Guedes Gomes: PipelineBrazil intends to be a visionary, innovative and youthful pipeline service company, presenting to the industry a new concept of thinking pipelines. We also want to contribute to the improvement of the public perception about pipeline safety, as nowadays pipeline investments are either stopped or delayed by public and governmental resistances. 

PipelineBrazil is ready to provide technical, logistical, and business services for pipeline companies. This will include identifying technology transfer opportunities to solve problems, where Brazil is either the importer or exporter, and to develop new technologies together with Brazilian universities and R&D centers.  

We will also organize differentiated training programs for individuals, entities and companies in Brazil and elsewhere, and we will promote pipeline industry-related events, which may be held in person or digitally. 

PipelineBrazil also hopes to establish baby technological companies to meet the demands from the pipeline industry, and assist as consultants, mentors or investors in these companies in partnership with universities and R&D centers, etc. 

Finally, given our established network, we can identify employment matches.

 

P&GJ: What do you see as the most significant challenge you face in starting this new business?

Guedes Gomes: To establish an innovative company in a conservative industry. Pipelines are currently designed and constructed as they were in my grandfather’s day. We need to engage partners to convince the industry, governments and people at large to change their mindsets. Dreaming aside, we need partnerships with major pipeline companies.

 

P&GJ: Your website says the company will “combine the energy from the young pipeliners with the experience of older heads.” How difficult has it been to find young, qualified job candidates?

Guedes Gomes: Considering the digital transformation, we do not anticipate difficulties in attracting both young pipeliners and those more experienced from different parts of the world. Could you imagine YPPs [young pipeline professionals] from India or China working with older heads from Europe or South America on the same projects? It would be an amazing feat. We need to identify partners to support this idea.  

 

P&GJ: You were at Petrobras more than 30 years. What are the biggest changes the business has undergone since you began your career?

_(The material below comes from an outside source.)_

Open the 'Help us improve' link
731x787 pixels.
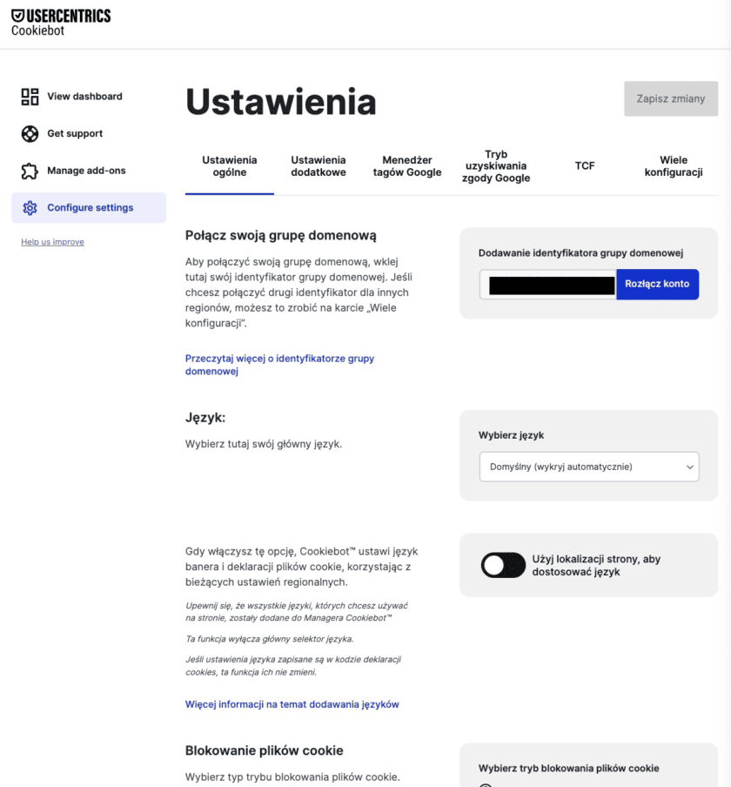pyautogui.click(x=52, y=241)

Guedes Gomes: We are a very conservative industry. Society has been demanding improvements in pipeline safety and services. We have begun using ILI [inline inspection] tools and sophisticated pipeline control room equipment such as SCADA, but it is not enough. We need more sensor engineering, artificial intelligence, big data and machine learning solutions. For Petrobras, one change has been the necessity for design, laying, inspection and operation of subsea pipelines at water depths of more than 2,000 meters [6,500 feet].  

 

P&GJ: What would you consider your biggest successes or moments you’re proudest of over the course of your career?

Guedes Gomes: Early in the year 2000, a lateral buckling due to thermal expansion caused the rupture of a 16-inch [406-mm] pipeline and a huge leakage of heavy heating oil in the Guanabara Bay (Rio de Janeiro). The media impact was enormous. 

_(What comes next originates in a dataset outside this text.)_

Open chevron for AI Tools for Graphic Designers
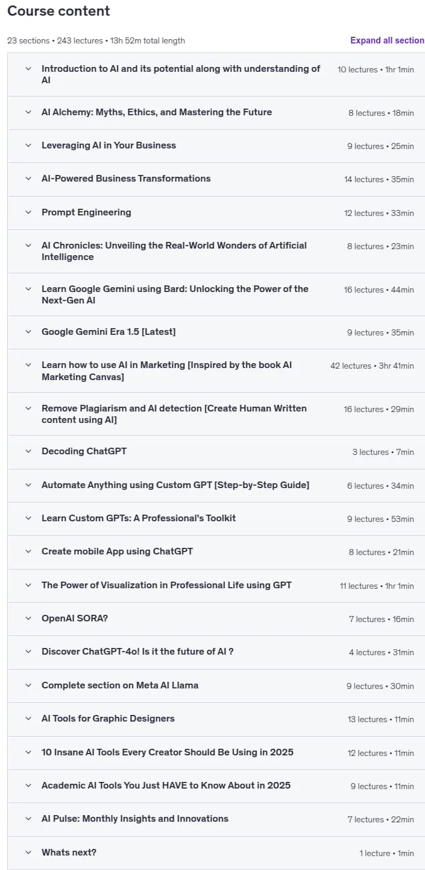This screenshot has height=870, width=425. 28,719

At that time, I was the coordinator of Pipeline Technology in the Petrobras R&D Center. I was invited to move to the headquarters to be responsible for a different solution, to avoid any future accidents. I supervised the research, looking for a new concept of pipeline. As a result, the team used the concept of a pipeline with “zigzag” geometry. There were very few examples in the pipeline industry of companies applying this approach, especially with the soil conditions of the Guanabara Bay. 

Several R&D activities and studies were carried out to verify the lateral and upheaval buckling due to thermal stability of this new pipeline structure. It was a special moment in my professional life because I had the freedom to choose a new concept in pipelines.